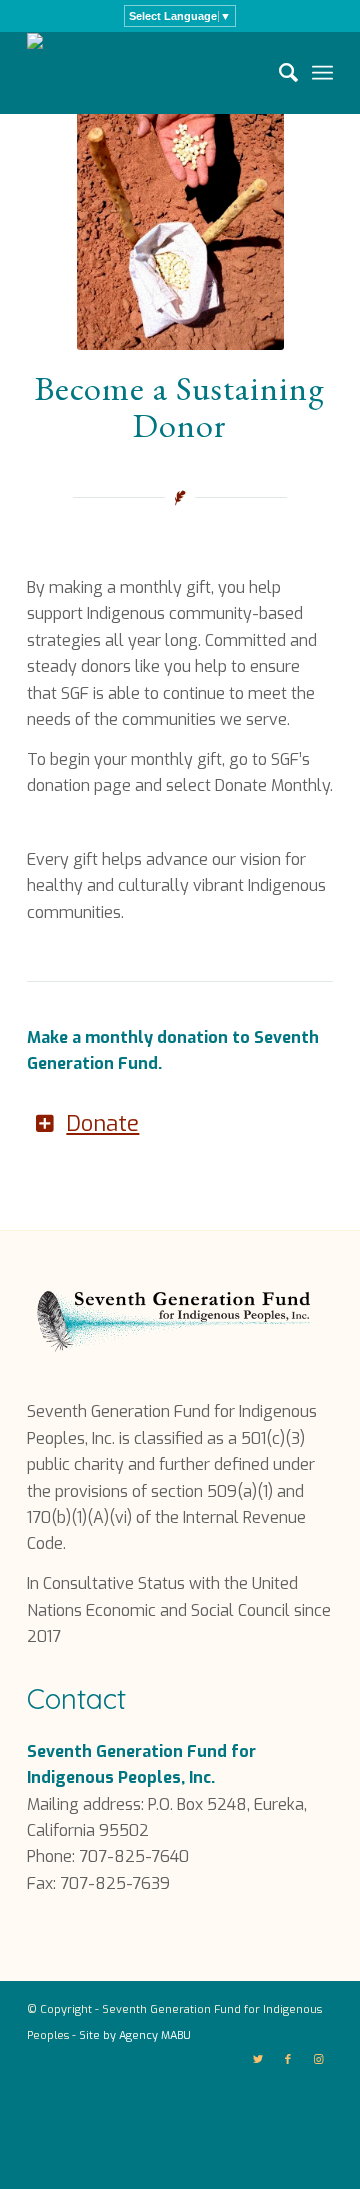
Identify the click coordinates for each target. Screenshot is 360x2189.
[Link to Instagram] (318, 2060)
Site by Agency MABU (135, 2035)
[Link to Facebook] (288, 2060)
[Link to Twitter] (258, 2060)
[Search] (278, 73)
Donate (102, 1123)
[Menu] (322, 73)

--

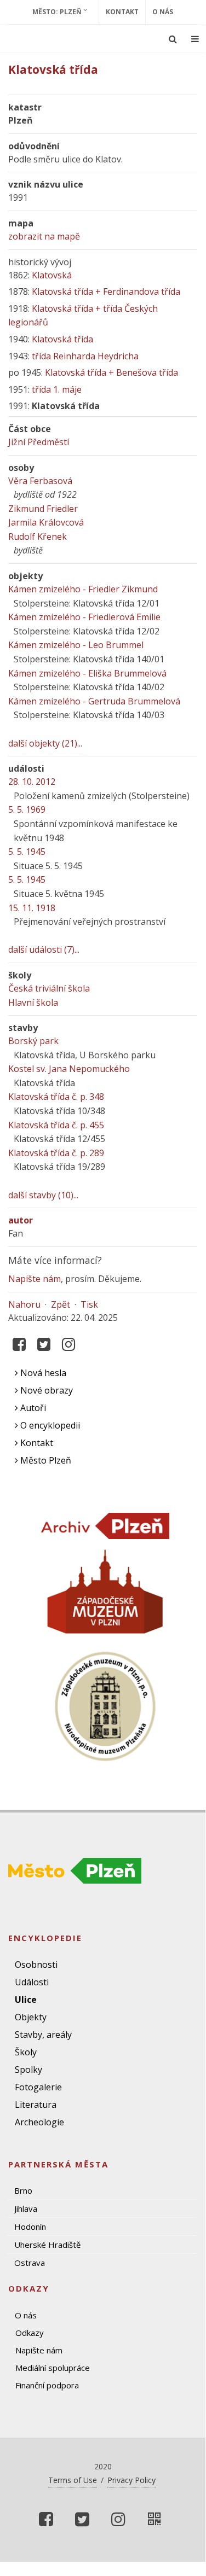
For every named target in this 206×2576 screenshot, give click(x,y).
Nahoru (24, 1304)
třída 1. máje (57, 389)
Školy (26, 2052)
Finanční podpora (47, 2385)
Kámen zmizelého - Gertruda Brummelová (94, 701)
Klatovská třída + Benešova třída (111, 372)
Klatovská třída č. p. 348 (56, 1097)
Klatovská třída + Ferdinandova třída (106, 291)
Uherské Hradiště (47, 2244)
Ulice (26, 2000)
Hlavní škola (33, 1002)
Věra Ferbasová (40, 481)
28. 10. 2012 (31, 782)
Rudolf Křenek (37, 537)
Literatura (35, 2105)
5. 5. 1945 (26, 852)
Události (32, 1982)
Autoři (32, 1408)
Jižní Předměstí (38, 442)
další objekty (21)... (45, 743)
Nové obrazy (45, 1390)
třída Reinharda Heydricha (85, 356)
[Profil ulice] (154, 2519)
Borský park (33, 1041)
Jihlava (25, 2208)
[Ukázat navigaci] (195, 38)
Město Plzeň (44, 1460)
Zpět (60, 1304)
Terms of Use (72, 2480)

About this exercise:
Whenever the string "Link" turns up in a line of the data, copy that line.

Exercise result:
[Link to Instagram] (318, 2060)
[Link to Facebook] (288, 2060)
[Link to Twitter] (258, 2060)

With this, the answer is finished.